مَنْ müşterek ism-imevsûl mübteda olarak mahallen merfûdur. Mübtedanın haberi mahzuftur. Takdiri, كمن لم جَعَلَ (Yapmayan gibi) şeklindedir. İsm-i mevsûlun sılası جَعَلَ الْاَرْضَ ’dir. Îrabdan mahalli yoktur.
جَعَلَ fetha üzere mebni mazi fiildir. Faili müstetir olup takdiri هو’dir.
Değiştirme manasına gelen جَعَلَ kelimesi 3 şekilde gelir:
1. Bir şeyden başka bir şey meydana getirmek
2. Bir halden başka bir hale geçmek
3. Bir şeyle başka bir şeye hükmetmek.
Bu ayette ‘bir halden başka bir hale geçmek’ manasında kullanılmıştır. (Arapça Dilbilgisi Ayetlerle Nahiv Bilgisi)
الْاَرْضَ mef’ûlun bih olup fetha ile mansubdur. قَرَاراً ikinci mef’ûlun bih olup fetha ile mansubdur.
وَ atıf harfidir. جَعَلَ fetha üzere mebni mazi fiildir.

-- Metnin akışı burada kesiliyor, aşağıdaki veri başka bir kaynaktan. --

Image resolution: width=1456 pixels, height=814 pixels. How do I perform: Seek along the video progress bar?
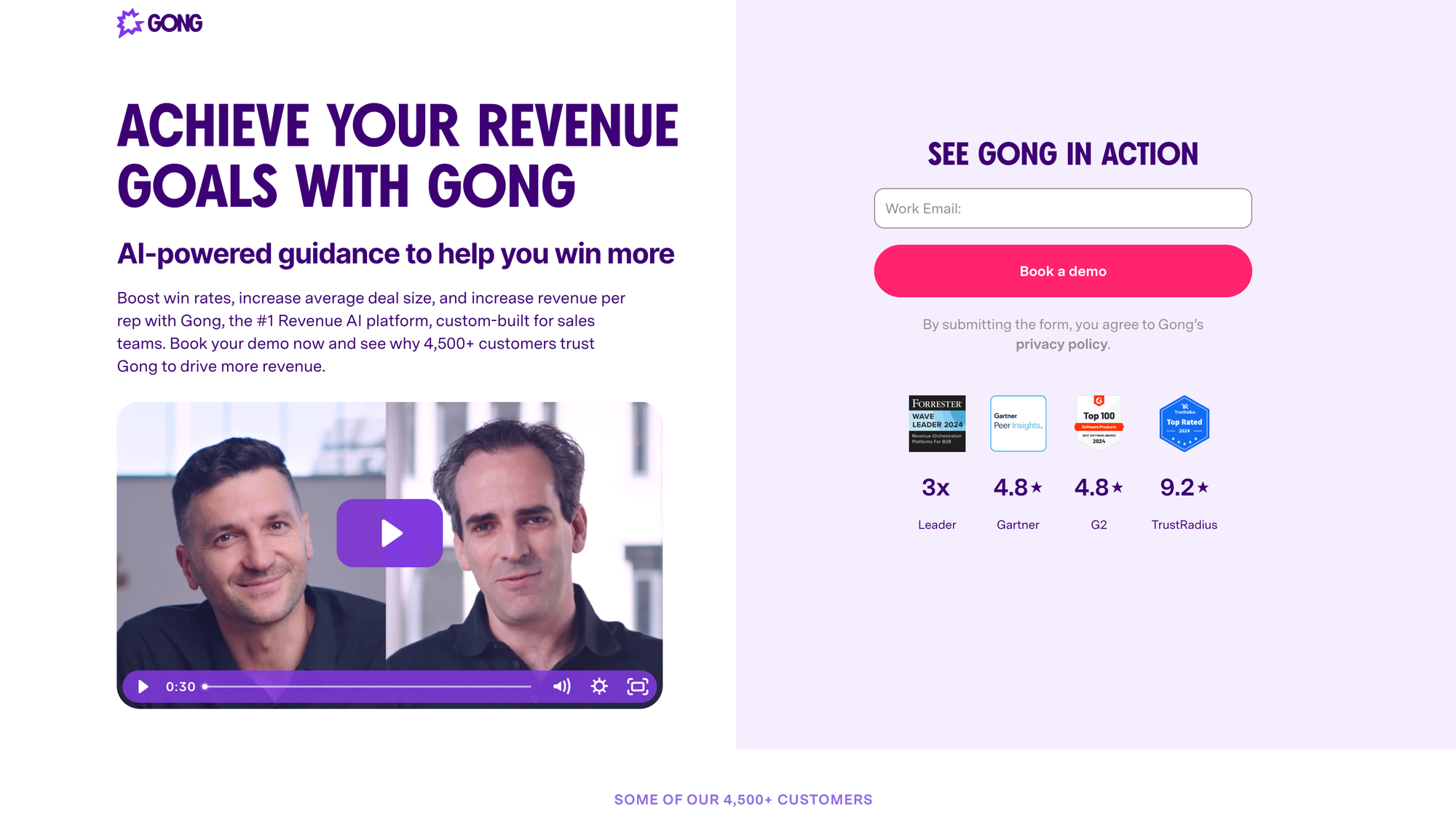click(368, 687)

Faili müstetir olup takdiri هو’dir.
خِلَالَـهَٓا mekân zarfı جَعَلَ fiiline mütealliktir. Muttasıl zamir هَٓا muzâfun ileyh olarak mahallen mecrurdur. اَنْهَاراً birinci mef’ûlun bih olup fetha ile mansubdur.
وَ atıf harfidir. جَعَلَ fetha üzere mebni mazi fiildir. Faili müstetir olup takdiri هو’dir. لَهَا car mecrur جَعَلَ fiiline mütealliktir. رَوَاسِيَ mef’ûlun bih olup fetha ile mansubdur.

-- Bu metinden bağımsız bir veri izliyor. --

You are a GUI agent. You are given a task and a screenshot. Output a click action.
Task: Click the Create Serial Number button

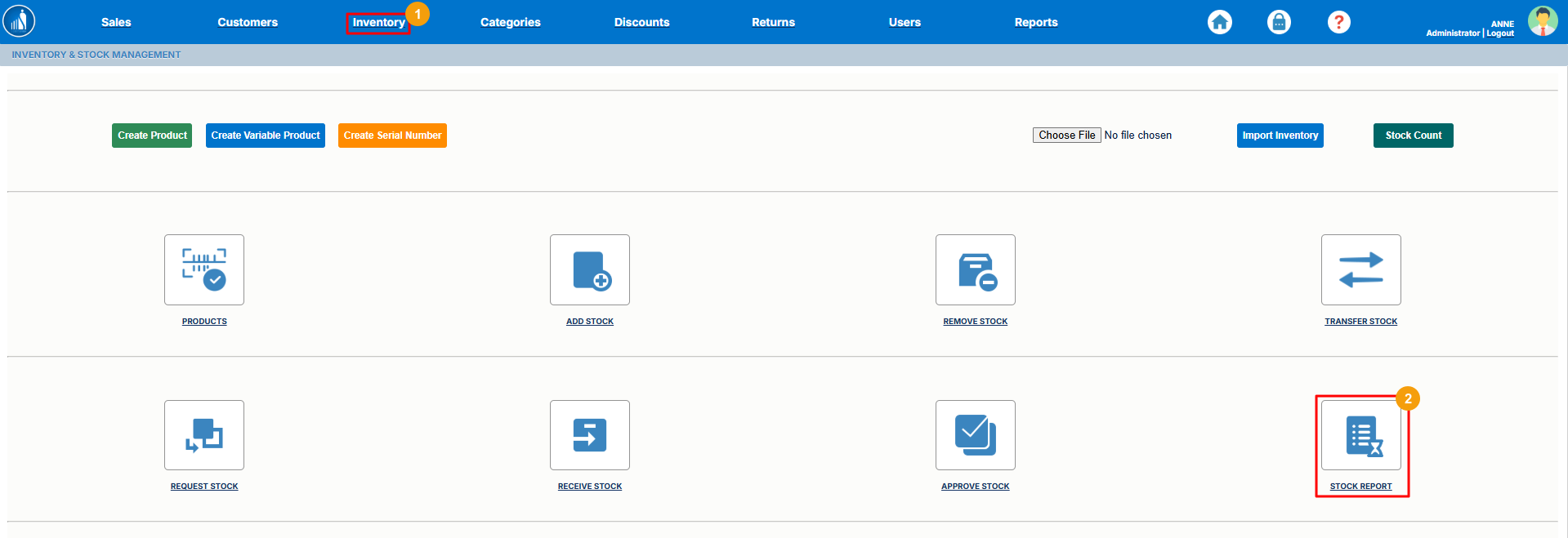392,136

وَ atıf harfidir. جَعَلَ fetha üzere mebni mazi fiildir. Faili müstetir olup takdiri هو’dir. بَيْنَ zaman zarfı جَعَلَ fiiline mütealliktir. الْبَحْرَيْنِ muzâfun ileyh olup müsenna olduğu için يْ ile mecrurdur.
ءَاِلٰهٌ مَعَ اللّٰهِۜ
Hemze istifhâm harfidir. اِلٰهٌ mübteda olup lafzen merfûdur.
مَعَ mekân zarfı, mahzuf mübtedanın haberine mütealliktir. اللّٰهِ lafza-i celâl muzâfun ileyh olup kesra ile mecrurdur.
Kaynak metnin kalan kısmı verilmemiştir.